Entries drawn from a collection:
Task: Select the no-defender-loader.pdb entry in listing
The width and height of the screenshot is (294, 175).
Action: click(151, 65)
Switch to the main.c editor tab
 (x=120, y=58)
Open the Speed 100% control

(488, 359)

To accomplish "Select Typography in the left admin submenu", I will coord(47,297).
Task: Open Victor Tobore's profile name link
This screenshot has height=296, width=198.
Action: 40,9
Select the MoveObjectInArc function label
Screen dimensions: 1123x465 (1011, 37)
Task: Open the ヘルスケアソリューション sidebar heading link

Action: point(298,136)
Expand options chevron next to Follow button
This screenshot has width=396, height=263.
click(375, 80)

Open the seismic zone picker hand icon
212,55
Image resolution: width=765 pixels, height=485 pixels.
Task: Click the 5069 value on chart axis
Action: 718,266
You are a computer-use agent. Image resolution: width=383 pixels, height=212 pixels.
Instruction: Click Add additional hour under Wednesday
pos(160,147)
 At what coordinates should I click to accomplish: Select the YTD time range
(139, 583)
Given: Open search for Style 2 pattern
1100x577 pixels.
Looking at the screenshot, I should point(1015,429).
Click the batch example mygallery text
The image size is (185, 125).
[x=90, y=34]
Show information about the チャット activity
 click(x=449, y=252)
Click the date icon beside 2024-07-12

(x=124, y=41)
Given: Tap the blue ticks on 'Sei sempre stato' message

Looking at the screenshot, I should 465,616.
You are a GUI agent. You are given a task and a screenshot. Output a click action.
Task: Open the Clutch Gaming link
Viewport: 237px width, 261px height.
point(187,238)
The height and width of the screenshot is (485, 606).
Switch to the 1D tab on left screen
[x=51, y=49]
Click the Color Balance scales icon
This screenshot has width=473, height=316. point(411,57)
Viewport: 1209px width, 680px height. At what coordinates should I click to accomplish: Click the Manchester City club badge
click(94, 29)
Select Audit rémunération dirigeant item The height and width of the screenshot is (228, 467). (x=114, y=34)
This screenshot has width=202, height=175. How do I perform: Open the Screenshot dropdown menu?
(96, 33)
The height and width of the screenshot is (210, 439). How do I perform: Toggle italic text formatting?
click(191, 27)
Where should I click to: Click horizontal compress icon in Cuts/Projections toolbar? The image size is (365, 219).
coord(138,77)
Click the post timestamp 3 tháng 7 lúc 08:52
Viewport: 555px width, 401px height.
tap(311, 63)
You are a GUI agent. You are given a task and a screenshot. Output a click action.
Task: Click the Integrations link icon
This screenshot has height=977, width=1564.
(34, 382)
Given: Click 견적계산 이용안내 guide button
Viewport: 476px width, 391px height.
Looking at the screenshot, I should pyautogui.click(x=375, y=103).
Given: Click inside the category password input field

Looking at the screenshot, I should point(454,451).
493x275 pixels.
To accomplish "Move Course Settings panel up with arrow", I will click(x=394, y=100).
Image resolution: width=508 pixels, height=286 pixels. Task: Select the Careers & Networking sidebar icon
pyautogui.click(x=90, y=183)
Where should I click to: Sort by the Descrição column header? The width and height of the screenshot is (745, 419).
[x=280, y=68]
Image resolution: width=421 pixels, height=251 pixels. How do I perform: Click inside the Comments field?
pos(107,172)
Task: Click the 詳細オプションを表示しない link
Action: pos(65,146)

- [Problem statement]:
Reproduce all of the material above word for word.

- [Full answer]:
Task: Select the no-defender-loader.pdb entry in listing
The width and height of the screenshot is (294, 175).
Action: click(151, 65)
Switch to the main.c editor tab
 (x=120, y=58)
Open the Speed 100% control

(488, 359)

To accomplish "Select Typography in the left admin submenu", I will coord(47,297).
Task: Open Victor Tobore's profile name link
This screenshot has height=296, width=198.
Action: 40,9
Select the MoveObjectInArc function label
Screen dimensions: 1123x465 (1011, 37)
Task: Open the ヘルスケアソリューション sidebar heading link

Action: point(298,136)
Expand options chevron next to Follow button
This screenshot has width=396, height=263.
click(375, 80)

Open the seismic zone picker hand icon
212,55
Image resolution: width=765 pixels, height=485 pixels.
Task: Click the 5069 value on chart axis
Action: 718,266
You are a computer-use agent. Image resolution: width=383 pixels, height=212 pixels.
Instruction: Click Add additional hour under Wednesday
pos(160,147)
 At what coordinates should I click to accomplish: Select the YTD time range
(139, 583)
Given: Open search for Style 2 pattern
1100x577 pixels.
Looking at the screenshot, I should point(1015,429).
Click the batch example mygallery text
The image size is (185, 125).
[x=90, y=34]
Show information about the チャット activity
 click(x=449, y=252)
Click the date icon beside 2024-07-12

(x=124, y=41)
Given: Tap the blue ticks on 'Sei sempre stato' message

Looking at the screenshot, I should 465,616.
You are a GUI agent. You are given a task and a screenshot. Output a click action.
Task: Open the Clutch Gaming link
Viewport: 237px width, 261px height.
point(187,238)
The height and width of the screenshot is (485, 606).
Switch to the 1D tab on left screen
[x=51, y=49]
Click the Color Balance scales icon
This screenshot has width=473, height=316. point(411,57)
Viewport: 1209px width, 680px height. At what coordinates should I click to accomplish: Click the Manchester City club badge
click(94, 29)
Select Audit rémunération dirigeant item The height and width of the screenshot is (228, 467). (x=114, y=34)
This screenshot has width=202, height=175. How do I perform: Open the Screenshot dropdown menu?
(96, 33)
The height and width of the screenshot is (210, 439). How do I perform: Toggle italic text formatting?
click(191, 27)
Where should I click to: Click horizontal compress icon in Cuts/Projections toolbar? The image size is (365, 219).
coord(138,77)
Click the post timestamp 3 tháng 7 lúc 08:52
Viewport: 555px width, 401px height.
tap(311, 63)
You are a GUI agent. You are given a task and a screenshot. Output a click action.
Task: Click the Integrations link icon
This screenshot has height=977, width=1564.
(34, 382)
Given: Click 견적계산 이용안내 guide button
Viewport: 476px width, 391px height.
Looking at the screenshot, I should pyautogui.click(x=375, y=103).
Given: Click inside the category password input field

Looking at the screenshot, I should point(454,451).
493x275 pixels.
To accomplish "Move Course Settings panel up with arrow", I will click(x=394, y=100).
Image resolution: width=508 pixels, height=286 pixels. Task: Select the Careers & Networking sidebar icon
pyautogui.click(x=90, y=183)
Where should I click to: Sort by the Descrição column header? The width and height of the screenshot is (745, 419).
[x=280, y=68]
Image resolution: width=421 pixels, height=251 pixels. How do I perform: Click inside the Comments field?
pos(107,172)
Task: Click the 詳細オプションを表示しない link
Action: pos(65,146)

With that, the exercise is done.